You bring your tax return and I'll bring my (rented) Jaguar and we'll let revealed preferences decide this.

Tue Sep 05, 02:24:00 AM EDT  
Blogger knzn said...

If there are two restaurants side by side, your argument would apply to any expenditure beyond the minimum needed to get people to patronize whatever restaurant they were going to visit anyway.

True, but it’s a matter of degree. Advertising, to the extent that it does more than simply inform, is arguably inefficient, but usually advertising is not a huge expense. If your expenditures have the nature of trying to demonstrate (or exaggerate) how rich you are, then they are going to be a huge expense (relative to your income). Otherwise they presumably wouldn’t be effective. (Although you do make a good point, implicitly, that there are shortcuts, like renting a Jaguar for Saturday night only, that might give you the effect without the expense.)

Tue Sep 05, 02:37:00 AM EDT  
Blogger knzn said...

Just a side comment: it occurs to me that, if one were to accept my argument about conspicuous consumption, the appropriate Pigovian tax would not be on income or even on luxuries generally, but specifically on conspicuous luxuries. Although when I try to think of examples of inconspicuous luxuries, there are usually other reasons to tax them (e.g. legal services).

Tue Sep 05, 02:48:00 AM EDT  
Anonymous Anonymous said...

Even if advertising were held constant, the two restaurants would still expend resources trying to obtain the favor of customers i.e. preparing ever nicer meals and a fancier dining experience to get their customers to return. In the end, there would be a winning restauranteur and a losing restauranteur, and the same outcome could be had at a lower cost if the restauranteurs just agree to refrain from making quality improvements. But I wouldn't see that as a reason to call the process inefficient.
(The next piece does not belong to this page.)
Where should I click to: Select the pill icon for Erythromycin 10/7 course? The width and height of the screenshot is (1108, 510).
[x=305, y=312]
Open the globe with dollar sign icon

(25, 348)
The costs of the factors (exotic spices, leather upholstry, etc.) are determined by the value that customers place on the final product ("authentic" curries, time in the passenger seat of a fancy car, etc.)

Tue Sep 05, 03:47:00 AM EDT  
Blogger Gabriel M said...

I agree that, considering this situations as a signaling problem, there might be more efficient signaling mechanisms, ones that are Pareto-improvements over the current one, which would free up resources for alternative uses. I don't find that particularly damning for conspicuous consumption, let alone for inequality.

Re: the rationality of women's sexual choices... I see no reason to doubt it. Everything from evolutionary psychology to ordinary Freudianism can testify to this. Becker-ish economics too.

The complex system of signals, strategies and so on, which solve (quite efficiently) an evolutionary optimum genetic problem, in a decentralized manner are the kind of stuff that make quasi-libertarians like me go nuts.

I'm also skeptical that the current system of male showing-off can be improved via taxation because of that old libertarian argument, that the costs of setting up, monitoring and prosecuting for such a tax might outweigh the efficiency benefit.

I like the idea of framing the issue of inequality in terms of inefficiency. Keep everyone on their feet ;-)

Tue Sep 05, 07:16:00 AM EDT  
Blogger knzn said...

Re: the rationality of women's sexual choices... I see no reason to doubt it.

Perhaps the divorce rate is lower in Romania than in the US ;-)

Everything from evolutionary psychology to ordinary Freudianism can testify to this.

I don’t see how evolutionary arguments could testify. Evolution designed women to prefer men whose characteristics were associated, during the Pleistocene, with survival of many (of their mate’s) descendants. A lot has changed since the Pleistocene. And moreover, I would strongly dispute the premise that having many descendants is an inherently rational goal. Some people may prefer to have many descendants, but I, for example, am not one of those people, and I suspect there are many women who also aren’t. In choosing men that would (in the Pleistocene) have given them many descendants, they are not being rational.